Tuesday 1 January 2013

Epi-Blogue 2 of 2 – Converted but are we Saved?

This is the final instalment of this Blog. The basic build took 13 months but the Blog has taken longer. Readers of the first instalments will know that it was over a year after we bought the barn that work was able to begin due to re-design and re-submission for planning permission. We've learnt a huge amount about the building industry and the joys and pitfalls of  converting a 200 year old property. We're still in love with the property and the location and the views (and with each other) despite the stress and expense along the way. Would we do it again? Don't know.

All that remained once the garden walls, patios and driveway were done was internal decorating, landscaping, fencing, weatherboarding on the garage, teething troubles, curtain tracks ... Ho Hum.

Element and text location data:
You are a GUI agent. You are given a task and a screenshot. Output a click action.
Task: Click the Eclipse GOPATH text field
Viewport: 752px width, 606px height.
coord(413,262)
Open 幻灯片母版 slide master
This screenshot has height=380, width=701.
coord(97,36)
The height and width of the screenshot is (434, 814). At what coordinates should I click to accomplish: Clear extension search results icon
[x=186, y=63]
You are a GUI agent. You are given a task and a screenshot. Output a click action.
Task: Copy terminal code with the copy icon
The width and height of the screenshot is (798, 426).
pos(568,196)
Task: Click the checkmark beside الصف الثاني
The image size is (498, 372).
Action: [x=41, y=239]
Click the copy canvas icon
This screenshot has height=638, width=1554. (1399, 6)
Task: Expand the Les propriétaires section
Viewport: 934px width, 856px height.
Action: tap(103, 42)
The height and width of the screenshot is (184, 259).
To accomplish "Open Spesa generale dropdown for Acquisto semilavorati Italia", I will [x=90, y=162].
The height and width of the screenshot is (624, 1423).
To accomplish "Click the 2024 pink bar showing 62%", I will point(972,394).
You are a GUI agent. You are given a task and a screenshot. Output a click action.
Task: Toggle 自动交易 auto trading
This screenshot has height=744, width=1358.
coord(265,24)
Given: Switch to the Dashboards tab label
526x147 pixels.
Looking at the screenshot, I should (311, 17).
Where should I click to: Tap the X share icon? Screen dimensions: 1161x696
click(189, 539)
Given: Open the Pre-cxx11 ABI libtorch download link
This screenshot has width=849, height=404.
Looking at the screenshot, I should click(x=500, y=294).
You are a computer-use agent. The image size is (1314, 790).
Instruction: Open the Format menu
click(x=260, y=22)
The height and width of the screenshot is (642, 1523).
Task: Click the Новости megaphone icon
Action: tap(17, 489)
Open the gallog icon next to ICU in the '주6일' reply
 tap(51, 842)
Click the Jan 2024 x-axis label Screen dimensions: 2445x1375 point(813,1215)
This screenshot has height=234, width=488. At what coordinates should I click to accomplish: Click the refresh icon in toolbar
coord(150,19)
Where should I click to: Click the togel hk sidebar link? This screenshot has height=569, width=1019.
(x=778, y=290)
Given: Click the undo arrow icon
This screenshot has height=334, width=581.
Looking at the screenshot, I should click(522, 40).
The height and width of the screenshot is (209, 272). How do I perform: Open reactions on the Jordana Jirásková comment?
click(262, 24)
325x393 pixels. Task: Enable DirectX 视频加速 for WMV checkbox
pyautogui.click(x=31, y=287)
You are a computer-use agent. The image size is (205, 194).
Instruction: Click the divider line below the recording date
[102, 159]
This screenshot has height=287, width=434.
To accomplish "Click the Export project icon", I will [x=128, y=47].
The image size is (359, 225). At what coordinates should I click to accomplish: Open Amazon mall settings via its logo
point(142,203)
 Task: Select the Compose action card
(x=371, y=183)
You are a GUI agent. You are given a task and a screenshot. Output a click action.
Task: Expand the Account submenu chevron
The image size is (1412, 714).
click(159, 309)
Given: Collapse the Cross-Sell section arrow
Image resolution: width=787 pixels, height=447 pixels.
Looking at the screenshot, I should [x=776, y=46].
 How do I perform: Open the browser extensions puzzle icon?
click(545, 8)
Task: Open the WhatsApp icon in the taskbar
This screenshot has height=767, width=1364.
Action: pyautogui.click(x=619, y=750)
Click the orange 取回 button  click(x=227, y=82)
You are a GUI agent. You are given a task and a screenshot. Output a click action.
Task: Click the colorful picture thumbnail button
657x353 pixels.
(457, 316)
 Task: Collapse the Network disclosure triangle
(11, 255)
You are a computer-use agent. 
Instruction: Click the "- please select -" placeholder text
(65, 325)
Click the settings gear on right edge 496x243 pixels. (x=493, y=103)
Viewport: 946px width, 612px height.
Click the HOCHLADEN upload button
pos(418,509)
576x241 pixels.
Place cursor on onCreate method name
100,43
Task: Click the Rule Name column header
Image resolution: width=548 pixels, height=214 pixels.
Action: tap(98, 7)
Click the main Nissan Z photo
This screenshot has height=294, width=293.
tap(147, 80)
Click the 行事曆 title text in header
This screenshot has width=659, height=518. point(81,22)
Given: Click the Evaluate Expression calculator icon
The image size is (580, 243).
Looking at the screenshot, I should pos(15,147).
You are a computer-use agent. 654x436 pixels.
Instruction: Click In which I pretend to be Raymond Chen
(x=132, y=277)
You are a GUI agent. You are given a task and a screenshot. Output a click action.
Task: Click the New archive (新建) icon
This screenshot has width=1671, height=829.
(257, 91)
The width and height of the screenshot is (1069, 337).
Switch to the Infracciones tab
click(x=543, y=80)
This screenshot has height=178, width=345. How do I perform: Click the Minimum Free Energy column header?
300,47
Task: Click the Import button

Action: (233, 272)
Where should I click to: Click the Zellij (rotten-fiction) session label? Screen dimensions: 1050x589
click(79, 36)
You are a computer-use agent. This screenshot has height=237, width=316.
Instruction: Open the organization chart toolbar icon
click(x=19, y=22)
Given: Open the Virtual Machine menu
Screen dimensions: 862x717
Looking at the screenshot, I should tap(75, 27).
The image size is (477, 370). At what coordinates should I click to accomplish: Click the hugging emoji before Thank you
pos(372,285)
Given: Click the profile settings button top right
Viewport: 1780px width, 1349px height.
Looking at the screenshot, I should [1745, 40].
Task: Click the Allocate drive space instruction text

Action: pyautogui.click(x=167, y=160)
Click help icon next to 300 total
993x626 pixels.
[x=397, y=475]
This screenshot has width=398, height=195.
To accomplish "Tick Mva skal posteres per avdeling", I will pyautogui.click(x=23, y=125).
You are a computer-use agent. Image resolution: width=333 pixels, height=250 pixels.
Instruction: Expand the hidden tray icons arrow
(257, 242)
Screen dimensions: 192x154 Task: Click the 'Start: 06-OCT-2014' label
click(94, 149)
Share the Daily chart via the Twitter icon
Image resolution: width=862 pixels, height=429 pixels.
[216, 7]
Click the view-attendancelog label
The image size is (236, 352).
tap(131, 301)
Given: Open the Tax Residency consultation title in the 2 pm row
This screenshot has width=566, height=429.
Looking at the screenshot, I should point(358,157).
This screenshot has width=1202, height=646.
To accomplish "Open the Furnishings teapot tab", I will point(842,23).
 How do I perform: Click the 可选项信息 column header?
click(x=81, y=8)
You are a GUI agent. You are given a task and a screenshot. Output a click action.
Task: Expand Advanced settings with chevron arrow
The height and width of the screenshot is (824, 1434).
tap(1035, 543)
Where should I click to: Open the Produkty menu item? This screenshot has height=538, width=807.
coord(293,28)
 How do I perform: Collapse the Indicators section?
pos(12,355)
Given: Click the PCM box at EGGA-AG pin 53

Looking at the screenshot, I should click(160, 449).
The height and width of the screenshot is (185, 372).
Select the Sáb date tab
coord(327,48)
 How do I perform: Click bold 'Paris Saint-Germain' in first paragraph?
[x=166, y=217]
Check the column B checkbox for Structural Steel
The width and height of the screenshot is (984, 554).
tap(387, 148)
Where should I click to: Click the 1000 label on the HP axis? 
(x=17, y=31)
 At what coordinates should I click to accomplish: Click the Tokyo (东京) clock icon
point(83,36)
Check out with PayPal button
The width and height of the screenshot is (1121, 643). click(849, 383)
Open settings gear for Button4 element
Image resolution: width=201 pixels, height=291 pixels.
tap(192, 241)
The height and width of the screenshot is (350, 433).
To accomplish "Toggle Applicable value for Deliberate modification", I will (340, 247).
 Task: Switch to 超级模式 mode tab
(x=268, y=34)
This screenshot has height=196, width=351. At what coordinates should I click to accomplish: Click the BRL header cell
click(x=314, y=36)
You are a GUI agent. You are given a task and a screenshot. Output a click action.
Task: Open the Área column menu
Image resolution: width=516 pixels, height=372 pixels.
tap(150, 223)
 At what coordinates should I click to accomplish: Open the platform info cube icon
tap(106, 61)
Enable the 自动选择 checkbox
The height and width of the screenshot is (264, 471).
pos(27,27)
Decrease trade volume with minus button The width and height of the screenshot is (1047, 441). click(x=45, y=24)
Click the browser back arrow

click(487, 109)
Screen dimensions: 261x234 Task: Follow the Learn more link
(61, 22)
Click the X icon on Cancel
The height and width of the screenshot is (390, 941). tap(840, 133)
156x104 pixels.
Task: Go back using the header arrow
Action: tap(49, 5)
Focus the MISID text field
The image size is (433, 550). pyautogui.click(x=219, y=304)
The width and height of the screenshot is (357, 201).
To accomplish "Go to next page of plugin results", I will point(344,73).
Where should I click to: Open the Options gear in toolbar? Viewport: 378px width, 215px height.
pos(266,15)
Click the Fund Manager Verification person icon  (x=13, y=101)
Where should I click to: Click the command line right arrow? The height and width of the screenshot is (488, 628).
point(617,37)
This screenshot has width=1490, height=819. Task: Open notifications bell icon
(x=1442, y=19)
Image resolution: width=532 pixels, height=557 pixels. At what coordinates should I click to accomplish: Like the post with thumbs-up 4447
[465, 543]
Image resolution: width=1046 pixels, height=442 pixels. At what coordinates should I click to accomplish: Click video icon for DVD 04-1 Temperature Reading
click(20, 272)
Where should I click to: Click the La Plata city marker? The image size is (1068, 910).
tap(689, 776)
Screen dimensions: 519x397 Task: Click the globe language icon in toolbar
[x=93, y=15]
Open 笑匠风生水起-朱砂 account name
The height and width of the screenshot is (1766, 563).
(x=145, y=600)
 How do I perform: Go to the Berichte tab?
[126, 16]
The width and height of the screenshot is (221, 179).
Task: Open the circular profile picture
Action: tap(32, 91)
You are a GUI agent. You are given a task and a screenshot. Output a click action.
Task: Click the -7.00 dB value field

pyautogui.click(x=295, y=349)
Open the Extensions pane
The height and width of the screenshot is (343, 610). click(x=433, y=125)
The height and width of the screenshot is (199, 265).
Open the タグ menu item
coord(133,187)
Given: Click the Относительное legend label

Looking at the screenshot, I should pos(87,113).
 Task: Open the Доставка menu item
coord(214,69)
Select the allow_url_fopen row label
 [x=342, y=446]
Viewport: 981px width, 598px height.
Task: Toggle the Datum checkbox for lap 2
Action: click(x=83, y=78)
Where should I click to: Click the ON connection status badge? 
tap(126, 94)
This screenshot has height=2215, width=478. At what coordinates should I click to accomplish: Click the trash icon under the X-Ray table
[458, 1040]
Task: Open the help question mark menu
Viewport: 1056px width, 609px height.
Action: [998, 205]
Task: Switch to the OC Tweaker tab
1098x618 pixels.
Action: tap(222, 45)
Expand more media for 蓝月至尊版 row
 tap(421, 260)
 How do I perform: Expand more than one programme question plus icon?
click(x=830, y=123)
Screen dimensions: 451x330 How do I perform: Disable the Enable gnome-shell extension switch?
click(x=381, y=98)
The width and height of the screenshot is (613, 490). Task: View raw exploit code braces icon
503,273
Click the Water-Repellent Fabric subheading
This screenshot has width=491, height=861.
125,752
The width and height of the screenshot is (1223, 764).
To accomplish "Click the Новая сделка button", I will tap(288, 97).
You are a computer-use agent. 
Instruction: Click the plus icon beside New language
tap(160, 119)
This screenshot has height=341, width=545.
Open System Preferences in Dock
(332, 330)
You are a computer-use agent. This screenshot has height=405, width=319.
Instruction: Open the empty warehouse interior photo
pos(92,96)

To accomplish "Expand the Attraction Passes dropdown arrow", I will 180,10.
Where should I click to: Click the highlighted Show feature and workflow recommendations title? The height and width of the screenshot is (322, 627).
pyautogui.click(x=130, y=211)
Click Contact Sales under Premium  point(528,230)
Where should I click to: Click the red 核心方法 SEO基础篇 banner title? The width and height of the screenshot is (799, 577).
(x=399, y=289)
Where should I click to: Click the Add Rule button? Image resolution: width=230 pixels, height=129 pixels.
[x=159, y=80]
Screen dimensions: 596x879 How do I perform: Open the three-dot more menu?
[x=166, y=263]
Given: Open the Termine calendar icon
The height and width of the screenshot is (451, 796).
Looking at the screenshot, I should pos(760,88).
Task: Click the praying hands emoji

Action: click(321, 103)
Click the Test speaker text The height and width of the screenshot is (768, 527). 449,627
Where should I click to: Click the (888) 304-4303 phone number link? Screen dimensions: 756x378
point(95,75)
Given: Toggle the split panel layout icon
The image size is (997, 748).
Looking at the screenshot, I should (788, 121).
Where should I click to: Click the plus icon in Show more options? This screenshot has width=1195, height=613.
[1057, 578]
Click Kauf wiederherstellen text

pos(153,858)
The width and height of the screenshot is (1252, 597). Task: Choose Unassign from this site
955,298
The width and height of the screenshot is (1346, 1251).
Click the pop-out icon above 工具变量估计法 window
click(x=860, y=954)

**GIVEN INSTRUCTION 1:** How long did the basic build take, according to the barn conversion blog post?
**GIVEN INSTRUCTION 2:** Please carry the barn conversion blog post on from its last line.

**RIGHT ANSWER 1:** 13 months.

**RIGHT ANSWER 2:**
The landscaping was less painful than anticipated - more a question of re-instatement as we don't want to make any major changes of level. The guys who did the drive spent a couple of days with their skid-steer Bobcat and smoothed things out in no time. The planting and cultivation is going to take us years, but at least we’ve made a start. We're going to leave most of it to grass over naturally to begin with.  Maybe a bit of wild flower meadow here and there.

 Quagmire

all nice and smooth

 

Weather boarding on the garage is purely cosmetic.
Bare blockwork
 

and boarded over (with a heap of MOT1 in the foreground. Of course you know what MOT1 is, don't you.)


 

Something that wasn't on the original list of projects was Solar Panels. The thinking is that the barn is all electric. Lights, of course, and also cooking, heating, water supply, sewage treatment. Electricity is the only mains service we have on site. (Apart from telephone. Don't get me started on that one ... grr, spit, growl ...) Almost anything you do in the barn causes the electricity meter to spin - even flushing the loo. The sewage treament plant whirrs away all day and all night, and the water supply is driven by, yes, you've guessed it, an electric pump 52 metres down the borehole. So anything we can do to reduce our electricity bill would be good. No?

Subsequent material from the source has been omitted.